The battle against plant viruses
Like all other viruses, plant viruses are composed of a small DNA or RNA genome and a protein coat, and they depend on their host plants for replication and multiplication. But unlike many animal and human viruses that spread through aerosols, plant viruses depend on vector organisms such as insects or nematodes for transmission. In infected plants viruses spread by moving through plasmodesmata, the cytoplasmic connections between plant cells which are otherwise separated by a solid wall. Once viruses have infected plants, they are difficult to fight because chemical strategies are not effective. As the result, viruses cause many important plant diseases and are responsible for huge agricultural losses and often entirely destroyed crops. Plant breeders are continuously searching for resistance genes against viruses to protect our crop plants. But because viruses can also change their genome rapidly through recombination and mutations, they often evade resistance strategies and become virulent again.
So, why are plants not always infected by viruses? Unlike animals and human, plants do not produce antibodies that neutralize virus particles. It has been known for many decades, however, that prophylactic inoculation of plants with less virulent strains can be used to control viral diseases. This ‘cross-protection’ has uncovered an effective mechanism that plants have developed to shut off or ‘silence’ virus genes, and thereby prevent multiplication and spreading of the virus throughout the plant. Today we know that most eukaryotic organisms suppress foreign genetic elements, such as viruses or transposons, through a specific RNA turnover mechanism that is referred to as ‘RNA silencing’. In higher plants, where more than 90% of viruses have a highly replicating RNA genome, the activity of the viral genome triggers the production of 21-25 nucleotide long small interfering RNAs (siRNAs), which bind to the virus RNAs and cause their efficient degradation. This makes it a potent defence mechanism against virus infection. In the battle between viruses and plants, however, viruses have also learned how to inactivate RNA silencing by expressing proteins that can bind siRNAs and therefore neutralize their protective function. But understanding the molecular mechanism of RNA silencing is now providing scientists and breeders new tools and strategies to combat plant viruses.

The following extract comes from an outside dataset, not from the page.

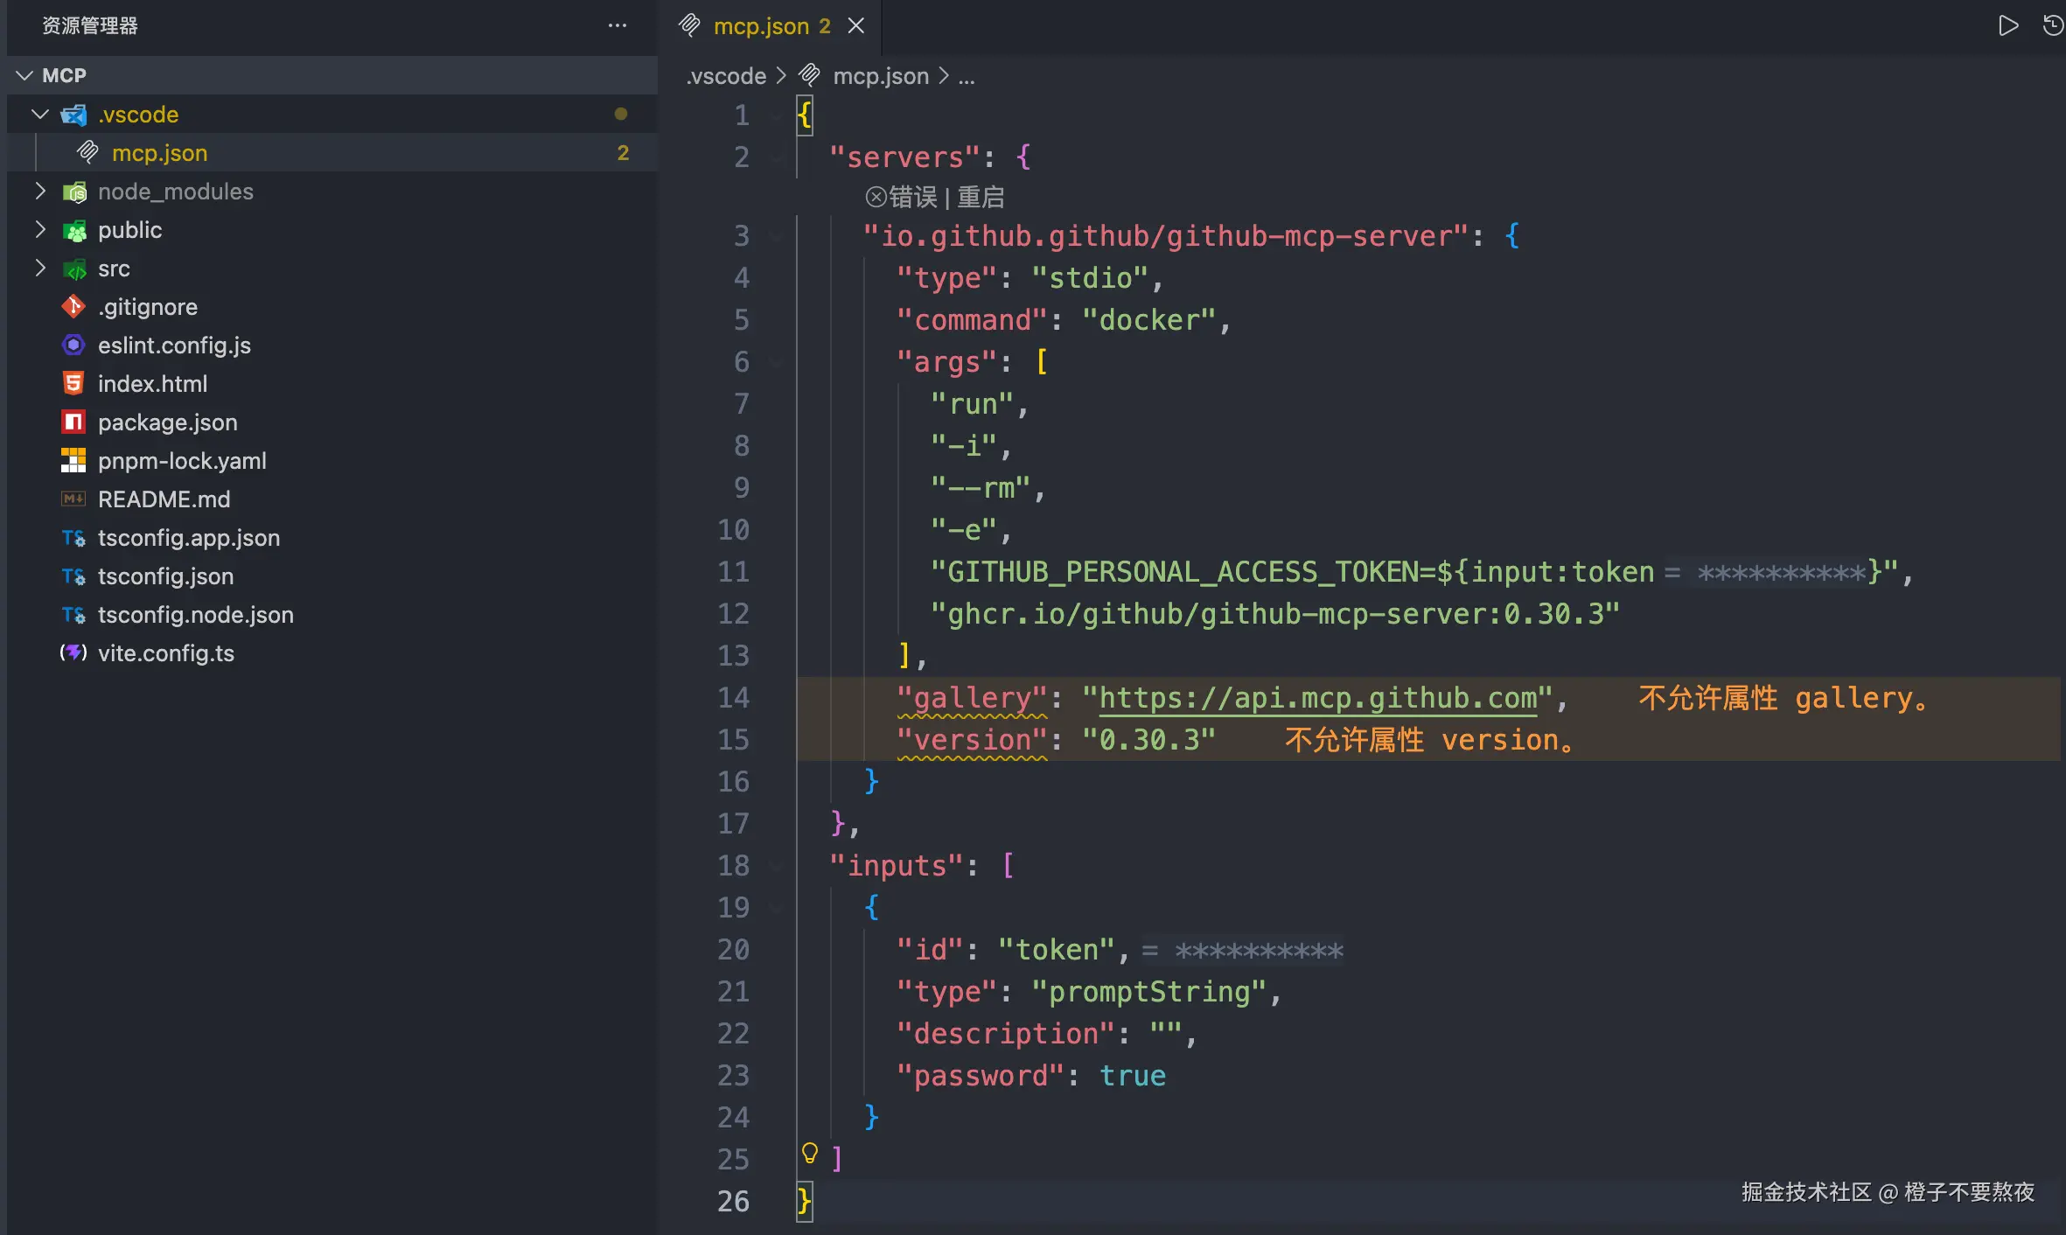Click the vite.config.ts file icon
The height and width of the screenshot is (1235, 2066).
tap(73, 653)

Early attempts to genetically engineer virus resistance in crop plants relied on expressing viral coat proteins at high levels, which blocks the progression of virus infection. The protection of papaya against the papaya ringspot virus is the best-known example for the success of this strategy. More recently, genetic engineering of virus protection in crop plants is taking advantage of RNA-based strategies using siRNAs and another class of small RNAs, so called microRNAs (miRNAs), to interfere with virus replication and spread throughout the host plant. Together, these novel technologies are promising advances in our battle against plant viruses and efforts to protect our crop plants around the world.